Task to complete:
Find all lines below containing the string "group" and return them.

Provided data:
*** Begin section ***

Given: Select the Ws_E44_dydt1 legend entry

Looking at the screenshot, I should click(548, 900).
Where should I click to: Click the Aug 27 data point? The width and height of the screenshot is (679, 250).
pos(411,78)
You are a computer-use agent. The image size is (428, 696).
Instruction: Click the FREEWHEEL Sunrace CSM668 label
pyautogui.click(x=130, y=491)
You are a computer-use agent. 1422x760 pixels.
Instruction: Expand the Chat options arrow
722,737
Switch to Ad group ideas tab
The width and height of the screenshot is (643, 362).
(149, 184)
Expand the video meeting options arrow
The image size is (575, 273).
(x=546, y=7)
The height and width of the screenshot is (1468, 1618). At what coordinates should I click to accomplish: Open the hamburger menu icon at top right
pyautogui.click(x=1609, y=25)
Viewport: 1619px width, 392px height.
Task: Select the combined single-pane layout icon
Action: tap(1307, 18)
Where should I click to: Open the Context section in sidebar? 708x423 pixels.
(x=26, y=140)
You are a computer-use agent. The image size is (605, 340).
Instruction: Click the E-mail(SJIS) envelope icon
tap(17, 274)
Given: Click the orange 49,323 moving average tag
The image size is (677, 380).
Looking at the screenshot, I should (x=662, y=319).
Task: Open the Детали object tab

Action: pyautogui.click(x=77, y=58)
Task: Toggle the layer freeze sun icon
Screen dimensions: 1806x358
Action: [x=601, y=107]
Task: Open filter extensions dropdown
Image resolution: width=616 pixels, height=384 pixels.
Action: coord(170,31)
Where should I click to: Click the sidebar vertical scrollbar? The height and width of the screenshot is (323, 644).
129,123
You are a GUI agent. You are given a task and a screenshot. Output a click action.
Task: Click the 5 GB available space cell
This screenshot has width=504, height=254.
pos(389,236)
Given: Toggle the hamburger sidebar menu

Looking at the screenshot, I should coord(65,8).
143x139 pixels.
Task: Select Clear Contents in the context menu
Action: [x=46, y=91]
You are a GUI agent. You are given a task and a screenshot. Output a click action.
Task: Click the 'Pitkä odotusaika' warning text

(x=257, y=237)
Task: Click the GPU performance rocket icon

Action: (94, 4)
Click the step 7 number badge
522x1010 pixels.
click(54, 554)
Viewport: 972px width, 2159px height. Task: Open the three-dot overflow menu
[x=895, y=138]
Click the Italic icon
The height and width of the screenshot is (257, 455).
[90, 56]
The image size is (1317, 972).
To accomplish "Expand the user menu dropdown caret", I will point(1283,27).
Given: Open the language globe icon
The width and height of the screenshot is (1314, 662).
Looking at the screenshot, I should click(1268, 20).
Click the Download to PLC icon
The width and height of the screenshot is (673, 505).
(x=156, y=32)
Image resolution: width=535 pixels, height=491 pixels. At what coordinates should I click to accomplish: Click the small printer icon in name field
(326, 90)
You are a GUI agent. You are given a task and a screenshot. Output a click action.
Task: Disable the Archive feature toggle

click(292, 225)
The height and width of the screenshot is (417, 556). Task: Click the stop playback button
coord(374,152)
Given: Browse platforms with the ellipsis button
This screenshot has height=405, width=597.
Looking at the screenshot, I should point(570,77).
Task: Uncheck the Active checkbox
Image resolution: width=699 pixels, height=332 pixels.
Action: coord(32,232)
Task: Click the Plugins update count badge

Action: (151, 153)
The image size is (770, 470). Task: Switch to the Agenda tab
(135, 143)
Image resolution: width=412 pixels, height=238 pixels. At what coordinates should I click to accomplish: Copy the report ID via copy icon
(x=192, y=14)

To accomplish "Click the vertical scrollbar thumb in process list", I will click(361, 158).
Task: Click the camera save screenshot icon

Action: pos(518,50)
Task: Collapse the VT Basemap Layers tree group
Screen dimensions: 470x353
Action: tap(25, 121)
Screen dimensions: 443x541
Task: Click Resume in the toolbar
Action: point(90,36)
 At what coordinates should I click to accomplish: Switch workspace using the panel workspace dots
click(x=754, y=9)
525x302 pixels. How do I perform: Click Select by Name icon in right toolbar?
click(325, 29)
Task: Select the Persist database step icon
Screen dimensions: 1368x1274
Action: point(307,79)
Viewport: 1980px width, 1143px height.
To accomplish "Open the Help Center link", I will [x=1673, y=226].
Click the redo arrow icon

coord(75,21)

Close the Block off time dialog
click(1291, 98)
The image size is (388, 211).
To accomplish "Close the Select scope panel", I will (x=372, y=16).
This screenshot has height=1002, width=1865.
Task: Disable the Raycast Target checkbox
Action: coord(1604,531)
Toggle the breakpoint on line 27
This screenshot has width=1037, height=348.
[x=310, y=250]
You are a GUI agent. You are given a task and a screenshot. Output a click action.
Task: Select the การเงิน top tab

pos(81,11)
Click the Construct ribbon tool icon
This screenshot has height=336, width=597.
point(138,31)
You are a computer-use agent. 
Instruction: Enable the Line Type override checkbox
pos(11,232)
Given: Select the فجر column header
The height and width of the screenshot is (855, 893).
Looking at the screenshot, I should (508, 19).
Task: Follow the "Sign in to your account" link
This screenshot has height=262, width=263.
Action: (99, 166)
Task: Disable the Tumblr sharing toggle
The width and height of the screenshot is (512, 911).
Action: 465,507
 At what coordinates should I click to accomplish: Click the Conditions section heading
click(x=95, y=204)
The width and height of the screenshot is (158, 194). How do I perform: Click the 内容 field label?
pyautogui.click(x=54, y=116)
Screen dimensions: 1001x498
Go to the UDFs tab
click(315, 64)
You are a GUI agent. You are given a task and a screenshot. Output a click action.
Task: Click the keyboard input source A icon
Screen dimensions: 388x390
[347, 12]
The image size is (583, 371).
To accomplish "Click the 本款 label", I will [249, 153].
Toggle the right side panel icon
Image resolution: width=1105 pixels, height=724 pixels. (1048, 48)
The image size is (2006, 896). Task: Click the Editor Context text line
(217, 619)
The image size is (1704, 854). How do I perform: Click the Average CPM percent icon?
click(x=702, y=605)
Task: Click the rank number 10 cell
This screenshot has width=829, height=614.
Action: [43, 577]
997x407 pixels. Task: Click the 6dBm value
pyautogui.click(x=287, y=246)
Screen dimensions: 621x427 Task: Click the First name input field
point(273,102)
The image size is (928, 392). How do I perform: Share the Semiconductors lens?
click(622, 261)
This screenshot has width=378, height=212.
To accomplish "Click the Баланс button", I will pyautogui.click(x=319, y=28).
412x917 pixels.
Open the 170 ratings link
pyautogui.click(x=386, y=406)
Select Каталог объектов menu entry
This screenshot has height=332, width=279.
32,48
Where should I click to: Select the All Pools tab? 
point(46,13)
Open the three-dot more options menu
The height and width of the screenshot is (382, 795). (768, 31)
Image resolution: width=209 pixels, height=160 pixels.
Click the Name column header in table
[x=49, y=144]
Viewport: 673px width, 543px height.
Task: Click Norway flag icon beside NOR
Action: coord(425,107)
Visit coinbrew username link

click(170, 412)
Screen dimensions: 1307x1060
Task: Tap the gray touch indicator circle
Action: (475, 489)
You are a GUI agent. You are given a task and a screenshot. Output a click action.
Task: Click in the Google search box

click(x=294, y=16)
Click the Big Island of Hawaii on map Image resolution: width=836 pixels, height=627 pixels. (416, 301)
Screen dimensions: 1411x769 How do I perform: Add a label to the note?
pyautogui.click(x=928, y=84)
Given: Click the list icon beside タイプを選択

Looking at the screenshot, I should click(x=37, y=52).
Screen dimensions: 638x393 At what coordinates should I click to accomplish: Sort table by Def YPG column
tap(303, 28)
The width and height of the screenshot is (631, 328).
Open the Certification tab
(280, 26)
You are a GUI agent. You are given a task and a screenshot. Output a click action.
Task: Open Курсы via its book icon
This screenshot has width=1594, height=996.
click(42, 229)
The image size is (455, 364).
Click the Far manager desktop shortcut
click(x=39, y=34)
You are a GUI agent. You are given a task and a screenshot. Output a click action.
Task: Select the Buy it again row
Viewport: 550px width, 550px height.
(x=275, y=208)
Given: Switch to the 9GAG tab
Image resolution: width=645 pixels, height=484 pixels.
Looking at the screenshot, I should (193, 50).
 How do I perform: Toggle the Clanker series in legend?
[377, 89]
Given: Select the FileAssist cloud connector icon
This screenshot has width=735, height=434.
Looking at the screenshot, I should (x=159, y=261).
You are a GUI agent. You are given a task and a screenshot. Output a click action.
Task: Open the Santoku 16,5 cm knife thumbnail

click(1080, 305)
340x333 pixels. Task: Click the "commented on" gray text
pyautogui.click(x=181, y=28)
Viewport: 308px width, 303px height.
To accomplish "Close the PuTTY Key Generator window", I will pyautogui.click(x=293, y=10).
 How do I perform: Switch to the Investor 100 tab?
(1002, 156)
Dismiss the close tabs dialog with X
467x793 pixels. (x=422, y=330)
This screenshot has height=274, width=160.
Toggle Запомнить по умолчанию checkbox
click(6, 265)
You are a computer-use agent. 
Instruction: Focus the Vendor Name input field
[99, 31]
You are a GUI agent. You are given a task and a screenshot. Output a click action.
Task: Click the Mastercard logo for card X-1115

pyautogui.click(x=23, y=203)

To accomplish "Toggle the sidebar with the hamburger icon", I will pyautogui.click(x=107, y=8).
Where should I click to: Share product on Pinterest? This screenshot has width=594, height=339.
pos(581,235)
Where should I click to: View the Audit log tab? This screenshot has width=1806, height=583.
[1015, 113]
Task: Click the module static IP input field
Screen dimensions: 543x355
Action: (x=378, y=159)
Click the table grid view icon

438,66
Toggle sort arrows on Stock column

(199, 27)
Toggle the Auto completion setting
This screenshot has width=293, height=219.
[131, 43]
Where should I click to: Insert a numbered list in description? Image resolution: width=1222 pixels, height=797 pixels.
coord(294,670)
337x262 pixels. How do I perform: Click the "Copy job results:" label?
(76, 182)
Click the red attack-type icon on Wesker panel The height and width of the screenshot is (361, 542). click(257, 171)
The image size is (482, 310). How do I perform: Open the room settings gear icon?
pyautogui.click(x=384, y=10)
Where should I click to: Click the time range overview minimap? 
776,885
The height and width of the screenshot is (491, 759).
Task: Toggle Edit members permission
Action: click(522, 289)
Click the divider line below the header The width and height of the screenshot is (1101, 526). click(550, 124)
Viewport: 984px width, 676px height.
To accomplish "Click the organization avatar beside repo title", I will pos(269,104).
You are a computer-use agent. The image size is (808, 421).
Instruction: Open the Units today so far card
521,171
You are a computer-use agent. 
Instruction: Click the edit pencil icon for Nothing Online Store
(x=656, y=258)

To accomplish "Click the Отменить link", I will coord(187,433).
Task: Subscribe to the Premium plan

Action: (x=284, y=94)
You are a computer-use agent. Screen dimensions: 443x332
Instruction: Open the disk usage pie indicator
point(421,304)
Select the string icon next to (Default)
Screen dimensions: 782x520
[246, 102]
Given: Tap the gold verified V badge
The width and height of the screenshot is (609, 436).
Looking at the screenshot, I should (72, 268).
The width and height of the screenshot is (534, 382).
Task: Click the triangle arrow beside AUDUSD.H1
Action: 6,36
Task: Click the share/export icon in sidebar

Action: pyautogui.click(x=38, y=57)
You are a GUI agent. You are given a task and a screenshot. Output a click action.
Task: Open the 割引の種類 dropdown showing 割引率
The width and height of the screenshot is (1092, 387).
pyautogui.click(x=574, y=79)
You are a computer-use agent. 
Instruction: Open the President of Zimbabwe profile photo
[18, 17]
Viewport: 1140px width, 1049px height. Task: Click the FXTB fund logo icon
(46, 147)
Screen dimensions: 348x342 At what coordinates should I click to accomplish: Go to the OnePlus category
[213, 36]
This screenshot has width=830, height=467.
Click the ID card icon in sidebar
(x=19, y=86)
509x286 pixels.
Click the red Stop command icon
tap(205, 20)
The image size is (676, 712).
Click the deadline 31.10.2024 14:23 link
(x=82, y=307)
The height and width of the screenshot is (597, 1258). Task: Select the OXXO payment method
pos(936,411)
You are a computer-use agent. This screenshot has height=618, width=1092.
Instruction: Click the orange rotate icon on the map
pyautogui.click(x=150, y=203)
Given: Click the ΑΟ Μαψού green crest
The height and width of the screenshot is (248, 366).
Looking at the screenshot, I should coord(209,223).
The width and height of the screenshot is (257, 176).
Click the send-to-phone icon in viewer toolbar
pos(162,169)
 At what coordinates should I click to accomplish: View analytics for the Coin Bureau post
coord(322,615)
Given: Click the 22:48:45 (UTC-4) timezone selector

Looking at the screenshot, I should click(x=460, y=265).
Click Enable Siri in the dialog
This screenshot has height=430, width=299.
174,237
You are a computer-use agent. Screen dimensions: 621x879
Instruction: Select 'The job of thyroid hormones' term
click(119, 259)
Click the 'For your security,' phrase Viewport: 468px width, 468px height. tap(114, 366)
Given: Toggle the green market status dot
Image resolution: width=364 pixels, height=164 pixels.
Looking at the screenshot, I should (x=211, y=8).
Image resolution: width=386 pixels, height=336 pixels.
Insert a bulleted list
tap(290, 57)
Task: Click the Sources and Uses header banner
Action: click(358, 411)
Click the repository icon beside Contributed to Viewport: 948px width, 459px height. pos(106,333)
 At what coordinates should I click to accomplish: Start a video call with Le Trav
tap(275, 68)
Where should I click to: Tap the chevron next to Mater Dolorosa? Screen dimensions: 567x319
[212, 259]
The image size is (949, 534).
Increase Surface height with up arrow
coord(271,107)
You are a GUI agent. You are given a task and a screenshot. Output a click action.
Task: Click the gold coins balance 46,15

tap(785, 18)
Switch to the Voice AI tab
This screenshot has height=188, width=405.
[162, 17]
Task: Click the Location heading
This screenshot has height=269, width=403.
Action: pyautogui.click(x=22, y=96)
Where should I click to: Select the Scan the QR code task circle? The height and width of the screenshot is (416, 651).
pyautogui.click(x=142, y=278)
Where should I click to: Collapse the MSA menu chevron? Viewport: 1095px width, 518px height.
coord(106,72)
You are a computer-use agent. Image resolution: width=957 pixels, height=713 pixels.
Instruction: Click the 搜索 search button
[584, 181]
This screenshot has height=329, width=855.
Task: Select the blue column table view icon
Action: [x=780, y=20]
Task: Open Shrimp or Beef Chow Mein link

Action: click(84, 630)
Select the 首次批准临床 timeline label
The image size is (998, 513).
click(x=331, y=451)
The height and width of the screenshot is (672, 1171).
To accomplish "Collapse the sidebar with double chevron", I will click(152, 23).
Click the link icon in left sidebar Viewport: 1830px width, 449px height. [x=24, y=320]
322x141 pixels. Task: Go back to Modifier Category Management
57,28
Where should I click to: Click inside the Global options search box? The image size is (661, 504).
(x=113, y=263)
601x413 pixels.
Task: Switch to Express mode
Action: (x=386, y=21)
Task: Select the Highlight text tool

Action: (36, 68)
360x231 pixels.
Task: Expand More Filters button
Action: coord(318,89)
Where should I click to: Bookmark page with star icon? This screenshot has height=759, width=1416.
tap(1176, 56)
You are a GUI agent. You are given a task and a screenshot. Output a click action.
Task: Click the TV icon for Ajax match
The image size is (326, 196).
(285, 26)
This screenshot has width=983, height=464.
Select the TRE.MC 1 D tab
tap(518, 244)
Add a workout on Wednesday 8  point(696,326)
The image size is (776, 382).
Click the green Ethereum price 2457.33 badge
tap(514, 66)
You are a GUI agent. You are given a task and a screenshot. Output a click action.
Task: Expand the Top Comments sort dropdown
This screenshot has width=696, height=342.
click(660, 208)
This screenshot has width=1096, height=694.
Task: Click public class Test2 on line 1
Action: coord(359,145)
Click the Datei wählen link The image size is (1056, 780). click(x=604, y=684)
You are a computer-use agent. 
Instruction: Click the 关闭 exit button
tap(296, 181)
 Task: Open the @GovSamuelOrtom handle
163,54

*** End section ***

Solution to this exercise:
Switch to Ad group ideas tab
Task: Collapse the VT Basemap Layers tree group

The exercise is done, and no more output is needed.